REQUISITOS DEL EJERCICIO:
Transcribe literalmente el fragmento del relato de viaje que aparece más abajo, entre "Desierto quiere decir" y "en la playa.", ambos inclusive.
━━━ EXTRACTO DEL TEXTO ━━━
La cosa, propiamente dicha
Llegué, a través del país ése, el del miedo, las prohibiciones, el aparente bienestar y el brillo de los felices.
Tras “la línea” me esperaba un hogar, frágil, reconocible, tanto que podría haber sido el mío.
Tardamos tres días en partir, atrapadas por el rojo.
Siguiendo mi costumbre, salimos tarde, dirección San Quintín. Por el nombre pudiera parecer lejos, pero era sólo el principio. Tres horas y motel. Bueno, nos perdíamos, muchas horas y motel. Aquello no está precisamente bien señalizado. Llegamos entrada la noche.
Soy incapaz de describir el viaje fríamente, lo que en términos prácticos significa que no lo describiré bien.
Salimos al día siguiente, en serio ya. El desierto comenzó a hacerse presente. Cactus de esos típicos de las pelis de vaqueros, que se llaman “cardones”. Enormes, bosques de cardones.
"Cirios”, que son como los cardones, pero de un solo palo. Valles de cirios.
Desierto quiere decir muchos kilómetros sin verde (verde tradicional, que sí cactus) ni habitantes.
Muchos kilómetros.
300, o muchos. Más de 700 al final. El doble de vuelta.
Pueblo a mitad de camino llamado Cataviña. Pueblo = ¿diez casas?
Desierto. Desvío. Desierto. Volcanes. “Cuesta del Diablo”. Bajada en picado, aparición del Golfo de California: bahía adornada por multitud de islas vacías. El mar quieto, había que buscar la gasolinera y contactar con “Sergio”, que nos diría dónde estaba “Antonio el de las tortugas”, que nos alquilaría una choza en la playa.
Hecho. Allí nadie cerraba las puertas. Por no cerrar no había ni puertas.
En la choza de al lado estaba Tom, un guiri viejo y feliz que tenía dos pastores alemanes que eran dos soles. Teníamos nevera y todo, conectada a la batería de un camión, éramos la potentadas del lugar.
En dos días pasaron dos o tres viajeros más, y es julio.
El cielo más espectacular que he visto en mi vida. Ella también los ha visto así, pero lo suyo no cuenta. “Qué bonitas las luces del cielo”.
━━━ EXTRACTO DE DATOS ━━━
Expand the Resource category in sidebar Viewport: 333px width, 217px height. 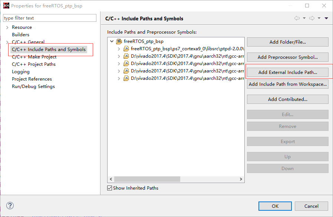[x=7, y=27]
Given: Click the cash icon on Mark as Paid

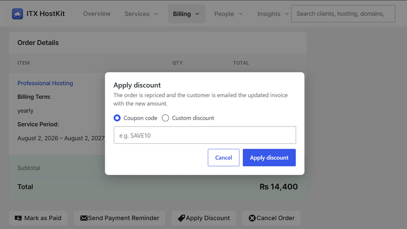Looking at the screenshot, I should click(18, 218).
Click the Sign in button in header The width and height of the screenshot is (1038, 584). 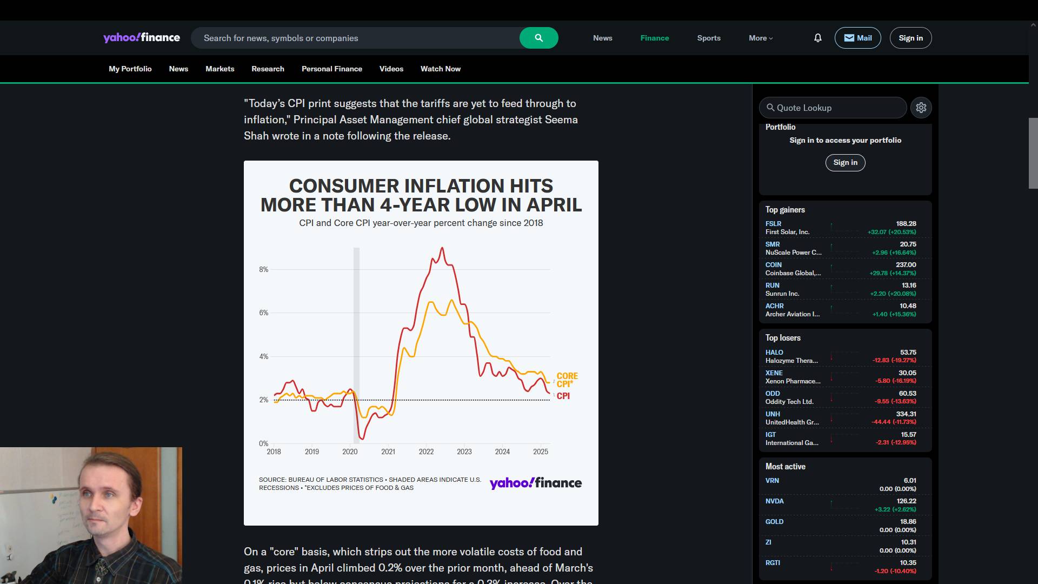(910, 38)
━━━
RESULTADO DE LA TAREA:
Desierto quiere decir muchos kilómetros sin verde (verde tradicional, que sí cactus) ni habitantes.
Muchos kilómetros.
300, o muchos. Más de 700 al final. El doble de vuelta.
Pueblo a mitad de camino llamado Cataviña. Pueblo = ¿diez casas?
Desierto. Desvío. Desierto. Volcanes. “Cuesta del Diablo”. Bajada en picado, aparición del Golfo de California: bahía adornada por multitud de islas vacías. El mar quieto, había que buscar la gasolinera y contactar con “Sergio”, que nos diría dónde estaba “Antonio el de las tortugas”, que nos alquilaría una choza en la playa.